[START]

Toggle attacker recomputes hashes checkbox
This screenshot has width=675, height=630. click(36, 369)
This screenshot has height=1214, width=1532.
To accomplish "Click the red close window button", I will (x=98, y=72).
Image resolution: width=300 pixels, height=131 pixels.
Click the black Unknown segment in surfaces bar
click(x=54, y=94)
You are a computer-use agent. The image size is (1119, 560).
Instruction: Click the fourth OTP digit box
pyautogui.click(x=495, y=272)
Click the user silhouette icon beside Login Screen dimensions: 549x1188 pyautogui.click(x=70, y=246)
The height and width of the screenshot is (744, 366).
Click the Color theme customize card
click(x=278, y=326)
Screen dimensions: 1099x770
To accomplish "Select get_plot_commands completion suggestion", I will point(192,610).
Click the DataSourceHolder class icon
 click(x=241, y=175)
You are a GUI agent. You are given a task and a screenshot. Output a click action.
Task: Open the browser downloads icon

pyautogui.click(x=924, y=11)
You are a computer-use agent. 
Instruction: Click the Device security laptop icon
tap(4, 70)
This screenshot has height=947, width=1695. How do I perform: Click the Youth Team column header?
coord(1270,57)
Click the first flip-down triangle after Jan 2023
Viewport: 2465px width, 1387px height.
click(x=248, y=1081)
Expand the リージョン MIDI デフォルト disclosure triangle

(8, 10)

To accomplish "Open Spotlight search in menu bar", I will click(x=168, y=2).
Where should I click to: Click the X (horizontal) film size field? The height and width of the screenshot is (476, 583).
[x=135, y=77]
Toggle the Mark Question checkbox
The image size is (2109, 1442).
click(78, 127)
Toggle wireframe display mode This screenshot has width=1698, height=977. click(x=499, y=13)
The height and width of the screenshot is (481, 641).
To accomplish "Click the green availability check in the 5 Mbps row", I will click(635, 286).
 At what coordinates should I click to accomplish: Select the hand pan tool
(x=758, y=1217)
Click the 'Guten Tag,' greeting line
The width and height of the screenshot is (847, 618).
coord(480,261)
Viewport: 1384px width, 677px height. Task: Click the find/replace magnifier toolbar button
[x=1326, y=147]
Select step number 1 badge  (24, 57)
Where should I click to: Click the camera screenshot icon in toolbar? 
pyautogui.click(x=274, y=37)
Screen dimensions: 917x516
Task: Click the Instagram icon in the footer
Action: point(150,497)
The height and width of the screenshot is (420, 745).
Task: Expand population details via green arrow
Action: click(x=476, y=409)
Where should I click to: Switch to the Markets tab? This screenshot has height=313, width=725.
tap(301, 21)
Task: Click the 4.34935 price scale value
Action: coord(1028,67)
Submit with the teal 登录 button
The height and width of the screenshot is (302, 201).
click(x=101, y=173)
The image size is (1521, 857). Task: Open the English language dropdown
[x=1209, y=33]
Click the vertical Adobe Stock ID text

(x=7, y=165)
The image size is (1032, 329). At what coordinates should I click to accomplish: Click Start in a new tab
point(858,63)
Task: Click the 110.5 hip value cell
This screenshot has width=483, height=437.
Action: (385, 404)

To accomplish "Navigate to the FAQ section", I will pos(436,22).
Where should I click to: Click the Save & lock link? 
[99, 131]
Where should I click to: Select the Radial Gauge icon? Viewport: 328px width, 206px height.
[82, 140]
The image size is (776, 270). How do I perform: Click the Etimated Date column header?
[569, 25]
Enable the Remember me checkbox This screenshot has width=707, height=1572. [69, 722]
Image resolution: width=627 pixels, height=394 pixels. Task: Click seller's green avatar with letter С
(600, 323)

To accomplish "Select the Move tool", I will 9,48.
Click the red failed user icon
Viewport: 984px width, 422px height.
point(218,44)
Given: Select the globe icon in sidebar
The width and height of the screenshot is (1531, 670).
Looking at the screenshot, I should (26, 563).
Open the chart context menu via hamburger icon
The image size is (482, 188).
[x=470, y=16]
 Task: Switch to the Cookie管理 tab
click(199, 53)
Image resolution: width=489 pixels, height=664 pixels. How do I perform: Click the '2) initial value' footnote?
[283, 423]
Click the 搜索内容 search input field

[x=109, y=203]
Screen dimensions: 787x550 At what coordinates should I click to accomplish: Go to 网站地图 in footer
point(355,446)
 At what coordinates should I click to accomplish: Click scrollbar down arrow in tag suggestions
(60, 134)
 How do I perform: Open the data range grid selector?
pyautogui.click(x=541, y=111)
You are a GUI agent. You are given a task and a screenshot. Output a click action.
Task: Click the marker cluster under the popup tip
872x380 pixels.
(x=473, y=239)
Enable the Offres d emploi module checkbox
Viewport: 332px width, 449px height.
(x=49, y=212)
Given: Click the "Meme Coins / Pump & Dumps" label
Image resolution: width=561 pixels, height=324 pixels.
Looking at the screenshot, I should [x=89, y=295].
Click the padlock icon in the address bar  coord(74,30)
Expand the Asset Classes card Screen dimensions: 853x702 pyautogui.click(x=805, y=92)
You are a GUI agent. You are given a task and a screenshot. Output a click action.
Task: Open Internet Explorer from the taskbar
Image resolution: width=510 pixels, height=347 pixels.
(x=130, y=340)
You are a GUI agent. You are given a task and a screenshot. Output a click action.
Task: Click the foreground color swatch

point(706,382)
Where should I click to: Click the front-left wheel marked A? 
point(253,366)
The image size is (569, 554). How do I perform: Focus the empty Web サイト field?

[END]

Problem description: Quote the records from the line containing "Where should I click to: Click the X" through the line containing "Action: coord(1028,67)", both included, reproducing each line as it stands.

Task response:
Where should I click to: Click the X (horizontal) film size field? The height and width of the screenshot is (476, 583).
[x=135, y=77]
Toggle the Mark Question checkbox
The image size is (2109, 1442).
click(78, 127)
Toggle wireframe display mode This screenshot has width=1698, height=977. click(x=499, y=13)
The height and width of the screenshot is (481, 641).
To accomplish "Click the green availability check in the 5 Mbps row", I will click(635, 286).
 At what coordinates should I click to accomplish: Select the hand pan tool
(x=758, y=1217)
Click the 'Guten Tag,' greeting line
The width and height of the screenshot is (847, 618).
coord(480,261)
Viewport: 1384px width, 677px height. Task: Click the find/replace magnifier toolbar button
[x=1326, y=147]
Select step number 1 badge  (24, 57)
Where should I click to: Click the camera screenshot icon in toolbar? 
pyautogui.click(x=274, y=37)
Screen dimensions: 917x516
Task: Click the Instagram icon in the footer
Action: point(150,497)
The height and width of the screenshot is (420, 745).
Task: Expand population details via green arrow
Action: click(x=476, y=409)
Where should I click to: Switch to the Markets tab? This screenshot has height=313, width=725.
tap(301, 21)
Task: Click the 4.34935 price scale value
Action: coord(1028,67)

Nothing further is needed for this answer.